Maybe looking at the connections of your classifer (what earlier features it connects to and what these connect to) and applying selection to the classifer based on the connections will be good. This can totally be applied to probes. (Maybe there is some reason why looking at connections will be especially good for features but not probes, but if so, why?)
“Can this be applied to probes” is a crux for me. It sounds like you’re imagining something like:
Train a bunch of truthfulness probes regularized to be distinct from each other.
Train a bunch of probes for “blacklsited” features which we don’t think should be associated to truth (e.g. social reasoning, intent to lie, etc.).
(Unsure about this step.) Check which truth directions are causally downstream of blacklisted feature directions (with patching experiments?). Use that to discriminate among the probes.
Is that right?
This is not an option I had considered, and it would be very exciting to me if it worked. I have some vague intuition that this should all go better when you are working with features (e.g. because the causal dependencies among the features should be sparse), but I would definitely need to think about that position more.

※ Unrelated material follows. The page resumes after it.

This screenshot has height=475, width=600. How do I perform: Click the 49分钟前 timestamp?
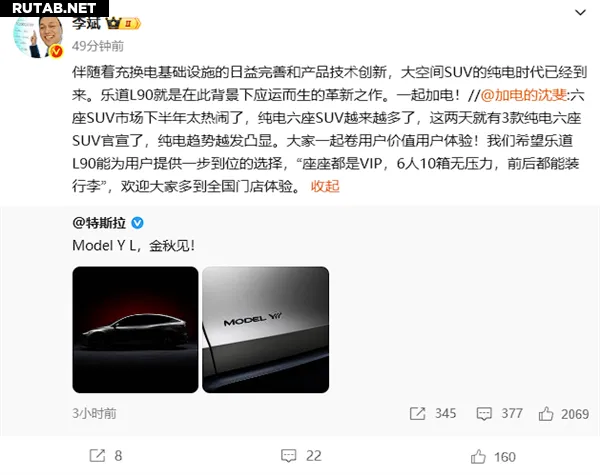(x=98, y=46)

“Can this be applied to probes” is a crux for me. It sounds like you’re imagining something like:
I was actually imagining a hybrid between probes and features. The actual classifier doesn’t need to be part of a complete decomposition, but for the connections we do maybe want the complete decomposition to fully analyze connections including the recursive case.
So:
Train a bunch of truthfulness probes regularized to be distinct from each other.
Check feature connections for these probes and select accordingly.
I also think there’s a pretty straightforward to do this without needing to train a bunch of probes (e.g. train probes to be orthogonal to undesirable stuff or whatever rather than needing to train a bunch).
As you mentioned you probably can do with entirely just learned probes, via a mechanism like the one you said (but this is less clean than decomposition).
You could also apply amnesic probing which has somewhat different properties than looking at the decomposition (amnesic probing is where you remove some dimensions to avoid being able to discriminate certain classes via LEACE as we discussed in the measurement tampering paper).
(TBC, doesn’t seem that useful to argue about “what is mech interp”, I think the more central question is “how likely is it that all this prior work and ideas related to mech interp are useful”. This is a strictly higher bar, but we should apply the same adjustment for work in all other areas etc.)
More generally, it seems good to be careful about thinking through questions like “does using X have a principled reason to be better than applying the ‘default’ approach (e.g. training a probe)”. Good to do this regardless of actually using the default approach so we know where the juice is coming from.
In the case of mech interp style decompositions, I’m pretty skeptical that there is any juice in finding your classifier by doing something like selecting over components rather than training a probe. But, there could theoretically be juice in trying to understand how a probe works by looking at its connections (and the connections of its connections etc).
“Can this be applied to probes” is a crux for me. It sounds like you’re imagining something like:
Train a bunch of truthfulness probes regularized to be distinct from each other.
Train a bunch of probes for “blacklsited” features which we don’t think should be associated to truth (e.g. social reasoning, intent to lie, etc.).
(Unsure about this step.) Check which truth directions are causally downstream of blacklisted feature directions (with patching experiments?). Use that to discriminate among the probes.
Is that right?
This is not an option I had considered, and it would be very exciting to me if it worked. I have some vague intuition that this should all go better when you are working with features (e.g. because the causal dependencies among the features should be sparse), but I would definitely need to think about that position more.
I was actually imagining a hybrid between probes and features. The actual classifier doesn’t need to be part of a complete decomposition, but for the connections we do maybe want the complete decomposition to fully analyze connections including the recursive case.
So:
Train a bunch of truthfulness probes regularized to be distinct from each other.
Check feature connections for these probes and select accordingly.
I also think there’s a pretty straightforward to do this without needing to train a bunch of probes (e.g. train probes to be orthogonal to undesirable stuff or whatever rather than needing to train a bunch).
As you mentioned you probably can do with entirely just learned probes, via a mechanism like the one you said (but this is less clean than decomposition).
You could also apply amnesic probing which has somewhat different properties than looking at the decomposition (amnesic probing is where you remove some dimensions to avoid being able to discriminate certain classes via LEACE as we discussed in the measurement tampering paper).
(TBC, doesn’t seem that useful to argue about “what is mech interp”, I think the more central question is “how likely is it that all this prior work and ideas related to mech interp are useful”. This is a strictly higher bar, but we should apply the same adjustment for work in all other areas etc.)
More generally, it seems good to be careful about thinking through questions like “does using X have a principled reason to be better than applying the ‘default’ approach (e.g. training a probe)”. Good to do this regardless of actually using the default approach so we know where the juice is coming from.
In the case of mech interp style decompositions, I’m pretty skeptical that there is any juice in finding your classifier by doing something like selecting over components rather than training a probe. But, there could theoretically be juice in trying to understand how a probe works by looking at its connections (and the connections of its connections etc).